Copy out the entire passage on dementia care skills word for word.

[Source passage]
++++++

As dementia affects more and more senior adults, expertise in dementia care will continue to be a very valuable skill for professional caregivers. But what does it take to become an expert at providing care for elders with dementia?
In this post, we will uncover 5 skills you can develop to become a dementia care expert!
But first, let’s take a moment to fully understand what dementia is.
Dementia is not a specific disease. It simply describes a constellation of illnesses that cause a general decline in memory and other thinking skills. These changes commonly alter how a person behaves and interacts with his or her environment.
Alzheimer’s Disease accounts for 60-80% of all cases of dementia whereas a vascular dementia – a condition that arises usually after a stroke is the second most common root cause for dementia.
Your loved one who has dementia is not “out of their mind” or “crazy”.
Dementia is an illness that can affect anybody regardless of their socio-economic status or educational level.
The symptoms of dementia include:
- Memory loss
- Problems communicating or finding their words
- Difficulty reasoning or problem-solving
- Difficulty handling tasks they used to be able to handle easily. They might forget how to start a car for instance even though they have driven for years
Understanding the basis for why dementia happens will make a caregiver more empathetic and understanding of the person you are providing care to.
Practice the Art of Living Where the Patient Lives
As mentioned above, with dementia comes memory loss and distortions of reality.

++++++

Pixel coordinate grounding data
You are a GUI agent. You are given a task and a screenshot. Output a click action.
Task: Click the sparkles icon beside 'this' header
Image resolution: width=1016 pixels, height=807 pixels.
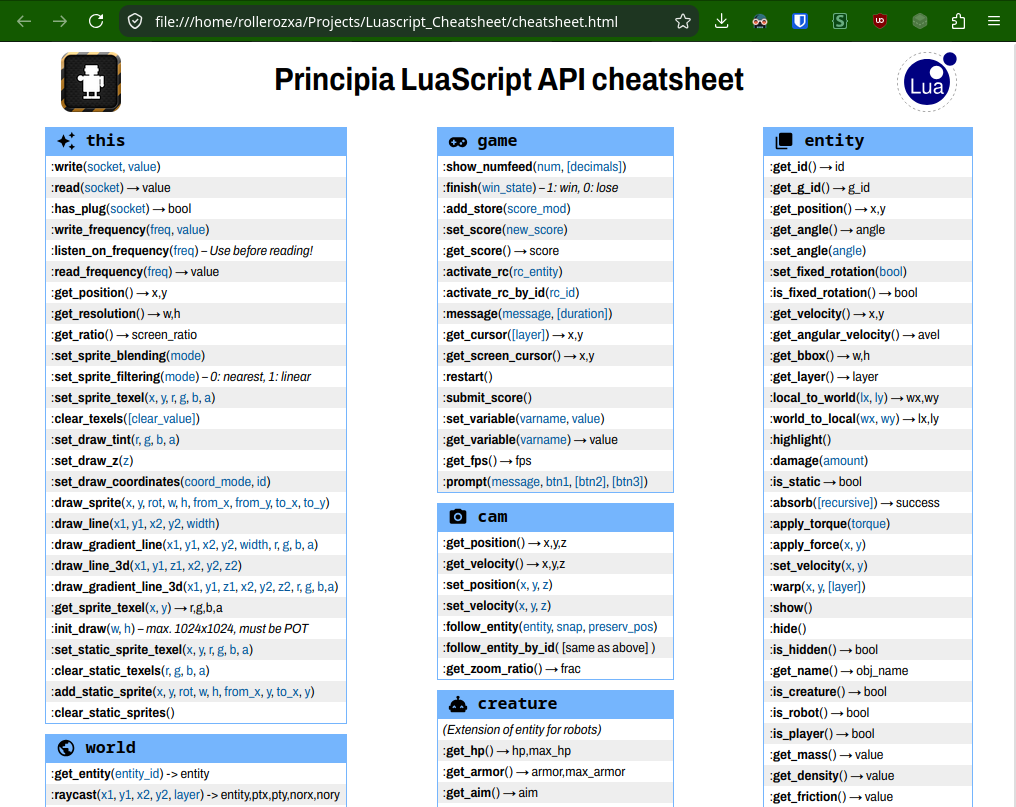pos(66,141)

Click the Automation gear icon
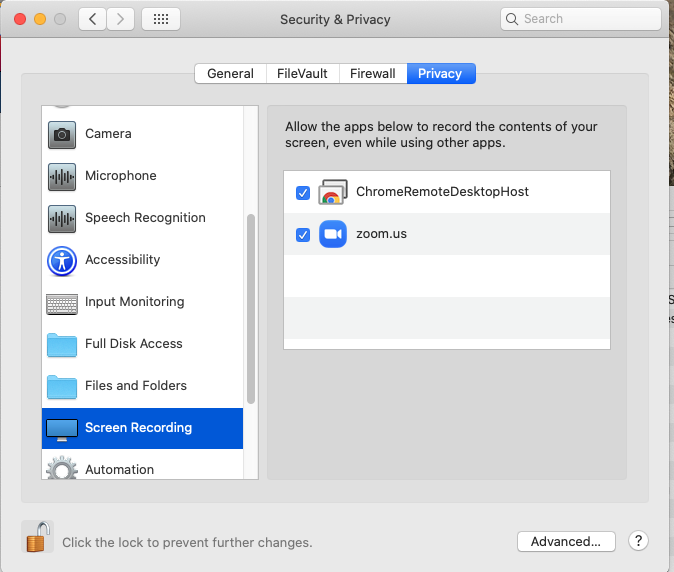point(62,469)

++++++

[Output of the task]
As dementia affects more and more senior adults, expertise in dementia care will continue to be a very valuable skill for professional caregivers. But what does it take to become an expert at providing care for elders with dementia?
In this post, we will uncover 5 skills you can develop to become a dementia care expert!
But first, let’s take a moment to fully understand what dementia is.
Dementia is not a specific disease. It simply describes a constellation of illnesses that cause a general decline in memory and other thinking skills. These changes commonly alter how a person behaves and interacts with his or her environment.
Alzheimer’s Disease accounts for 60-80% of all cases of dementia whereas a vascular dementia – a condition that arises usually after a stroke is the second most common root cause for dementia.
Your loved one who has dementia is not “out of their mind” or “crazy”.
Dementia is an illness that can affect anybody regardless of their socio-economic status or educational level.
The symptoms of dementia include:
- Memory loss
- Problems communicating or finding their words
- Difficulty reasoning or problem-solving
- Difficulty handling tasks they used to be able to handle easily. They might forget how to start a car for instance even though they have driven for years
Understanding the basis for why dementia happens will make a caregiver more empathetic and understanding of the person you are providing care to.
Practice the Art of Living Where the Patient Lives
As mentioned above, with dementia comes memory loss and distortions of reality.